▶ **SOURCE DATA**:
Start

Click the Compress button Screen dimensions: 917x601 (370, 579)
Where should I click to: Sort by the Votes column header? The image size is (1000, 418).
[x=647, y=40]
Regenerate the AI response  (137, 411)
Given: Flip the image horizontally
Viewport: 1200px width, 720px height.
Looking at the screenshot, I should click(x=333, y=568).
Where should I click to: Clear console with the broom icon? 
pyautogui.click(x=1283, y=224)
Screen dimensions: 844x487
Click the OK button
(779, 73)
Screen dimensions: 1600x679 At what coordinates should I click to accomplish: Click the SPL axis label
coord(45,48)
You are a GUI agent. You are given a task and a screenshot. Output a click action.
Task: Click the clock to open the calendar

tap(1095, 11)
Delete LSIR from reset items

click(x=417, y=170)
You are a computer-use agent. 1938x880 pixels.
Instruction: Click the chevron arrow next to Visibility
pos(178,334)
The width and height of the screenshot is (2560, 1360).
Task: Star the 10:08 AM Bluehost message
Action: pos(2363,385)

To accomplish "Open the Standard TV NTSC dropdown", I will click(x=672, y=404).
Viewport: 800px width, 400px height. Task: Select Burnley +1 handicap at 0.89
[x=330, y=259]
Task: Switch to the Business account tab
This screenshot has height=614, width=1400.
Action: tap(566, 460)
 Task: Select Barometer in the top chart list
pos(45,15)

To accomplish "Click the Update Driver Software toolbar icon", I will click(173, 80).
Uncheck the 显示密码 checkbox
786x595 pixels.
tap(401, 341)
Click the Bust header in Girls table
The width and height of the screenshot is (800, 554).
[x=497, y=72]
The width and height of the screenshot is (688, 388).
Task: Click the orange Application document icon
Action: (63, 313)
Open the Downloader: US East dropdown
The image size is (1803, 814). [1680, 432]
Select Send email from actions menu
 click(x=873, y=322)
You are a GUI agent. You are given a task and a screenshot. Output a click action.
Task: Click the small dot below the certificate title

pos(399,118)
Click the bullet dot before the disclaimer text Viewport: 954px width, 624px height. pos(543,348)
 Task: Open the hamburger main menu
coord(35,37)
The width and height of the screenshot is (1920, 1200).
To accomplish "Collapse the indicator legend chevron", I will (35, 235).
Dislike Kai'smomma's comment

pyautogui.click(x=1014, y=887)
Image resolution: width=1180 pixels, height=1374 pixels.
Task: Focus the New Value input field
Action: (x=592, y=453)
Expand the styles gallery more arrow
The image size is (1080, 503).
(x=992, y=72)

End

▶ **SET TASK**: Put every line of the listing above into a numbered list, leaving out the blank lines.

▶ **RESPONSE TO THIS TASK**:
1. Click the Compress button Screen dimensions: 917x601 (370, 579)
2. Where should I click to: Sort by the Votes column header? The image size is (1000, 418).
3. [x=647, y=40]
4. Regenerate the AI response  (137, 411)
5. Given: Flip the image horizontally
6. Viewport: 1200px width, 720px height.
7. Looking at the screenshot, I should click(x=333, y=568).
8. Where should I click to: Clear console with the broom icon? 
9. pyautogui.click(x=1283, y=224)
10. Screen dimensions: 844x487
11. Click the OK button
12. (779, 73)
13. Screen dimensions: 1600x679 At what coordinates should I click to accomplish: Click the SPL axis label
14. coord(45,48)
15. You are a GUI agent. You are given a task and a screenshot. Output a click action.
16. Task: Click the clock to open the calendar
17. tap(1095, 11)
18. Delete LSIR from reset items
19. click(x=417, y=170)
20. You are a computer-use agent. 1938x880 pixels.
21. Instruction: Click the chevron arrow next to Visibility
22. pos(178,334)
23. The width and height of the screenshot is (2560, 1360).
24. Task: Star the 10:08 AM Bluehost message
25. Action: pos(2363,385)
26. To accomplish "Open the Standard TV NTSC dropdown", I will click(x=672, y=404).
27. Viewport: 800px width, 400px height. Task: Select Burnley +1 handicap at 0.89
28. [x=330, y=259]
29. Task: Switch to the Business account tab
30. This screenshot has height=614, width=1400.
31. Action: tap(566, 460)
32.  Task: Select Barometer in the top chart list
33. pos(45,15)
34. To accomplish "Click the Update Driver Software toolbar icon", I will click(173, 80).
35. Uncheck the 显示密码 checkbox
36. 786x595 pixels.
37. tap(401, 341)
38. Click the Bust header in Girls table
39. The width and height of the screenshot is (800, 554).
40. [x=497, y=72]
41. The width and height of the screenshot is (688, 388).
42. Task: Click the orange Application document icon
43. Action: (63, 313)
44. Open the Downloader: US East dropdown
45. The image size is (1803, 814). [1680, 432]
46. Select Send email from actions menu
47.  click(x=873, y=322)
48. You are a GUI agent. You are given a task and a screenshot. Output a click action.
49. Task: Click the small dot below the certificate title
50. pos(399,118)
51. Click the bullet dot before the disclaimer text Viewport: 954px width, 624px height. pos(543,348)
52.  Task: Open the hamburger main menu
53. coord(35,37)
54. The width and height of the screenshot is (1920, 1200).
55. To accomplish "Collapse the indicator legend chevron", I will (35, 235).
56. Dislike Kai'smomma's comment
57. pyautogui.click(x=1014, y=887)
58. Image resolution: width=1180 pixels, height=1374 pixels.
59. Task: Focus the New Value input field
60. Action: (x=592, y=453)
61. Expand the styles gallery more arrow
62. The image size is (1080, 503).
63. (x=992, y=72)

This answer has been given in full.